## TEXTE SOURCE
◇ ◇ ◇ ◇ ◇

Par Didier Pasamonik (L’Agence BD) le 24 avril 2006                      Lien  
Dofus est un phénomène qui ne vous échappera pas longtemps. Né sur Internet dans un jeu vidéo, un jeu de rôle massivement multijoueurs (MMORPG), cette sympathique saga {manga-like} a été créée par une jeune société de Tourcoing, Ankama-Games. Plus de 700.000 joueurs se sont inscrits à ce jeu et 55.000 d'entre eux sont désormais abonnés. Depuis octobre 2005, le jeu a son manga, publié en autoédition sous le label de Ankama-éditions.

◇ ◇ ◇ ◇ ◇

(Entrées contenues dans un jeu de données)
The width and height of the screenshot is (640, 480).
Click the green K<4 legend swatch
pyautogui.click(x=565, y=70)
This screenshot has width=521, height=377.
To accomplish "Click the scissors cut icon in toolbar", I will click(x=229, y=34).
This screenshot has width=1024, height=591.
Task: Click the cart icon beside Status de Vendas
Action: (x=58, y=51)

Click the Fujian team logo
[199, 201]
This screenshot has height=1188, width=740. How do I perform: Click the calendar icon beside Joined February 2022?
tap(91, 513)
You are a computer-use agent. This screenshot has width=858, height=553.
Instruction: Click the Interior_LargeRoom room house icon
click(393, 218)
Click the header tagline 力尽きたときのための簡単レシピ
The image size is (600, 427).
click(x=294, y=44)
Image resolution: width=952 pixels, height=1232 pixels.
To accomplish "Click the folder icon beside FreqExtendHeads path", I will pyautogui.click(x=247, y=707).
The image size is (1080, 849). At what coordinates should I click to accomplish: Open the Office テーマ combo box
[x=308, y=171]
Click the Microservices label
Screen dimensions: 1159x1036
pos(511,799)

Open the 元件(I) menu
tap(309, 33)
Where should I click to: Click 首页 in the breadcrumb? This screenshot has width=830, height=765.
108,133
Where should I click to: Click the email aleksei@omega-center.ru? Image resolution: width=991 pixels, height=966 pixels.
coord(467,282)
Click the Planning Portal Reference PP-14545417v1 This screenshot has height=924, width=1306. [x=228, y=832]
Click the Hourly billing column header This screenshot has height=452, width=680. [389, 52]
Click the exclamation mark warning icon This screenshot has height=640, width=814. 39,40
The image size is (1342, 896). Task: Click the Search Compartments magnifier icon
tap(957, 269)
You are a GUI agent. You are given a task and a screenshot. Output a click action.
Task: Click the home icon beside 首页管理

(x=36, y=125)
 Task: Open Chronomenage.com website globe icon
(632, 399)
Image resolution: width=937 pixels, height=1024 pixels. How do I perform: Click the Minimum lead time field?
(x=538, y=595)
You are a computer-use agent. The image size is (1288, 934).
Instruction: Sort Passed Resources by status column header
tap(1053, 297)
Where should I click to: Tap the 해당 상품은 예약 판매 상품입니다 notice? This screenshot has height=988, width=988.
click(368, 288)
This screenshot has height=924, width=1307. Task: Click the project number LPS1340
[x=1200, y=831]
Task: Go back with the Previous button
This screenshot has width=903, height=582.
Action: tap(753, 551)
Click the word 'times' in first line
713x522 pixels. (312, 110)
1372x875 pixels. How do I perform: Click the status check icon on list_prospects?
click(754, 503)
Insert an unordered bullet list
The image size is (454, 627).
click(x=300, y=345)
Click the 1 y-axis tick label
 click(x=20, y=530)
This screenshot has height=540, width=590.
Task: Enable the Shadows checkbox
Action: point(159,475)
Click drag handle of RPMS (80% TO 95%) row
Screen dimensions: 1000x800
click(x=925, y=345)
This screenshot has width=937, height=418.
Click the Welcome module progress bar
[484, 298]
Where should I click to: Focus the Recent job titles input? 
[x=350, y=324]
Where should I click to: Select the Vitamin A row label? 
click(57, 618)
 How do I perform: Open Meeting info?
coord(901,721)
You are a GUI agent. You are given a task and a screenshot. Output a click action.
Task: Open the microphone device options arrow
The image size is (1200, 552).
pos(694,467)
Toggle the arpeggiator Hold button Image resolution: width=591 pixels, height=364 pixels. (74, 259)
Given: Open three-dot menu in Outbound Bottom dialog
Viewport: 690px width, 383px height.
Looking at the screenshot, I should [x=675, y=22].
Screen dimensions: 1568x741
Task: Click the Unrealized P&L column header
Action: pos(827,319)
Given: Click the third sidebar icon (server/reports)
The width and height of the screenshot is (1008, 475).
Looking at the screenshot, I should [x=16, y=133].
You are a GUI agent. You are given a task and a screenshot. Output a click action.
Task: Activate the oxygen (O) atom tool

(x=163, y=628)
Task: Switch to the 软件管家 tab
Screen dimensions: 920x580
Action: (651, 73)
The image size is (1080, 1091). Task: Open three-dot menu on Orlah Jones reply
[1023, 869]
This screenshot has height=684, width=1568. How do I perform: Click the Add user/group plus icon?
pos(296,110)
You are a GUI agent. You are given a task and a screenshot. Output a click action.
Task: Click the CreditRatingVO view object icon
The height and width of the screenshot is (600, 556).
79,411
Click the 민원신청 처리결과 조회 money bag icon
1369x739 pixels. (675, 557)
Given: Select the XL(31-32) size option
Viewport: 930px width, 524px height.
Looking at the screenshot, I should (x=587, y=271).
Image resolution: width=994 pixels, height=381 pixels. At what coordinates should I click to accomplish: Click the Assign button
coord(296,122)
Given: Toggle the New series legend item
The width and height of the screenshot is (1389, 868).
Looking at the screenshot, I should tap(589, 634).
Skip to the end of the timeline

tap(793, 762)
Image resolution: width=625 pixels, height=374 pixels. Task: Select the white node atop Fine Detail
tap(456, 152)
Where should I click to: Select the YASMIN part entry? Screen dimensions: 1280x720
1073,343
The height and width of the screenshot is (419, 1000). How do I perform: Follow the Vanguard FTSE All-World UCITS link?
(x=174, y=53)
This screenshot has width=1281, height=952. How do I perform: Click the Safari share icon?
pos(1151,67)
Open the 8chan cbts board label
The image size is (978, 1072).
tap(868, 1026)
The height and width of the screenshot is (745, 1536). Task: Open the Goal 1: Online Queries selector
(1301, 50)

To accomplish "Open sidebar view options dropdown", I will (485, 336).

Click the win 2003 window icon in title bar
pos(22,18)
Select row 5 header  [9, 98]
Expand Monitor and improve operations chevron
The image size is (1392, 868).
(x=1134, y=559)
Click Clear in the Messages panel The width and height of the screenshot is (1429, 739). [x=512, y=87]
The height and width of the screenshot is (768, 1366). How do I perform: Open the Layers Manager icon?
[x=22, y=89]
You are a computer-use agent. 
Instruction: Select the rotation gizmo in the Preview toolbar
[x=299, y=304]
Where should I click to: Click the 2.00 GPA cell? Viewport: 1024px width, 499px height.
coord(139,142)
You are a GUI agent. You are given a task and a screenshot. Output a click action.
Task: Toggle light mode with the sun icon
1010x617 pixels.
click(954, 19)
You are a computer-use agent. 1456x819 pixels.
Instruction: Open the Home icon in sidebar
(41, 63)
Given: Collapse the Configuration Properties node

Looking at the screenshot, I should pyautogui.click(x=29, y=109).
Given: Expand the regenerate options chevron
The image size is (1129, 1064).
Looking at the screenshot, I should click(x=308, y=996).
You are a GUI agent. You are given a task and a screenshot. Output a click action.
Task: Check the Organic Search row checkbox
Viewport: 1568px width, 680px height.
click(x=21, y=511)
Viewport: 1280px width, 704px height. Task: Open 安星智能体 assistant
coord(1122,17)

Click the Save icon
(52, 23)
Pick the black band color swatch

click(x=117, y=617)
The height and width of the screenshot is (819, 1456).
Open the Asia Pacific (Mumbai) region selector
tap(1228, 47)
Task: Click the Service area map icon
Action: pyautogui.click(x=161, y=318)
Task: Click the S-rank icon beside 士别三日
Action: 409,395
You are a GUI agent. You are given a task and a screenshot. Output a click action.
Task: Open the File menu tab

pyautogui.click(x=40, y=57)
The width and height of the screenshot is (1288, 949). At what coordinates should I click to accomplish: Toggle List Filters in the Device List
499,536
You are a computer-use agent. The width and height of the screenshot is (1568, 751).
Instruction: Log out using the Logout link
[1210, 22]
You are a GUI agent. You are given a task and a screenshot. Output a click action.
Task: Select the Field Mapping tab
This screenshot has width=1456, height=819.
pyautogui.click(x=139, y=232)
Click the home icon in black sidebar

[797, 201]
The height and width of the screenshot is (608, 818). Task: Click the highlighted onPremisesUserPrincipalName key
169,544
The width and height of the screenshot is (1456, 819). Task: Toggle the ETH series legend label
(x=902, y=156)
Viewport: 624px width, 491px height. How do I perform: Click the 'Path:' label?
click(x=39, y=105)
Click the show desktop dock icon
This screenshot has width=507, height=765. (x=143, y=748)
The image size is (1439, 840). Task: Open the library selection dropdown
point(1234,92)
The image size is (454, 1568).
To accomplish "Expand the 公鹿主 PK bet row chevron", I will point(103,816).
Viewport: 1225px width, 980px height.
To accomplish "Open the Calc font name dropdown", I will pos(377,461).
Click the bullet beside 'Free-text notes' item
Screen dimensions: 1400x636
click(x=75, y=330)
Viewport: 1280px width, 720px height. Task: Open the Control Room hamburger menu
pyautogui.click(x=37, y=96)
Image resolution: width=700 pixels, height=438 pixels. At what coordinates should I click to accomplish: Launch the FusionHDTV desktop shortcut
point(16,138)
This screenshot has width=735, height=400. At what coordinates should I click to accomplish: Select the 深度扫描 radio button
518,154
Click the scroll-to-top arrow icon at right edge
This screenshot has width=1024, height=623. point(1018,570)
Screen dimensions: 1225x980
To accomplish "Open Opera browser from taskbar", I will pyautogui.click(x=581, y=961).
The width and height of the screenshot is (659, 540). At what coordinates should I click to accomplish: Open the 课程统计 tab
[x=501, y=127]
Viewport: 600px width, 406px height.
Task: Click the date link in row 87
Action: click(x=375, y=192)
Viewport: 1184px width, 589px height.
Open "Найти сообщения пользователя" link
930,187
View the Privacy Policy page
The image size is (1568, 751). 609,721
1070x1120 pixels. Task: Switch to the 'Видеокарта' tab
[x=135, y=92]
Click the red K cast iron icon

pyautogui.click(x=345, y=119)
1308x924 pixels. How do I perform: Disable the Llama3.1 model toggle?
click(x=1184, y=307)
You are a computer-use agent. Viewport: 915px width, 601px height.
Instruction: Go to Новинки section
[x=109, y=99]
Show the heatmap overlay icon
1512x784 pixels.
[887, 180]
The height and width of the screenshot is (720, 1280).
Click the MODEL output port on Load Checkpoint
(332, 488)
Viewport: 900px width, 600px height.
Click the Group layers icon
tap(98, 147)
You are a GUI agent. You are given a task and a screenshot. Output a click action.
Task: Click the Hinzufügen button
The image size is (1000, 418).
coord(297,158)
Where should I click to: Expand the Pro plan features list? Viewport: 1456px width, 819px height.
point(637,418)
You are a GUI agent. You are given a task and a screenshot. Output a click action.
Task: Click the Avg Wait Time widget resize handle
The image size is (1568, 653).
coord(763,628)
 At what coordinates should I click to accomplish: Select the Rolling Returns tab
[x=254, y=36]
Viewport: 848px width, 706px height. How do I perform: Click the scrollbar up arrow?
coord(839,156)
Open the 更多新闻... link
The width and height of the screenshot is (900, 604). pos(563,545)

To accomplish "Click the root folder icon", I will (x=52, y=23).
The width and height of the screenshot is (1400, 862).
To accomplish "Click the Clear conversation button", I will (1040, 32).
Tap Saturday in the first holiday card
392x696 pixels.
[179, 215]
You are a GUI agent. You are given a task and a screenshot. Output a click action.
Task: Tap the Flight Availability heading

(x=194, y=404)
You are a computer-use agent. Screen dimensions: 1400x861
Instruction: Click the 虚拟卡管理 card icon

◇ ◇ ◇ ◇ ◇

## CONSIGNES
Recopiez fidèlement le passage du texte sur Dofus qui commence par « Par Didier Pasamonik » et se poursuit jusqu'à « label de Ankama-éditions. ». Servez-vous uniquement du texte sur Dofus.

## RÉSULTAT ATTENDU
Par Didier Pasamonik (L’Agence BD) le 24 avril 2006                      Lien  
Dofus est un phénomène qui ne vous échappera pas longtemps. Né sur Internet dans un jeu vidéo, un jeu de rôle massivement multijoueurs (MMORPG), cette sympathique saga {manga-like} a été créée par une jeune société de Tourcoing, Ankama-Games. Plus de 700.000 joueurs se sont inscrits à ce jeu et 55.000 d'entre eux sont désormais abonnés. Depuis octobre 2005, le jeu a son manga, publié en autoédition sous le label de Ankama-éditions.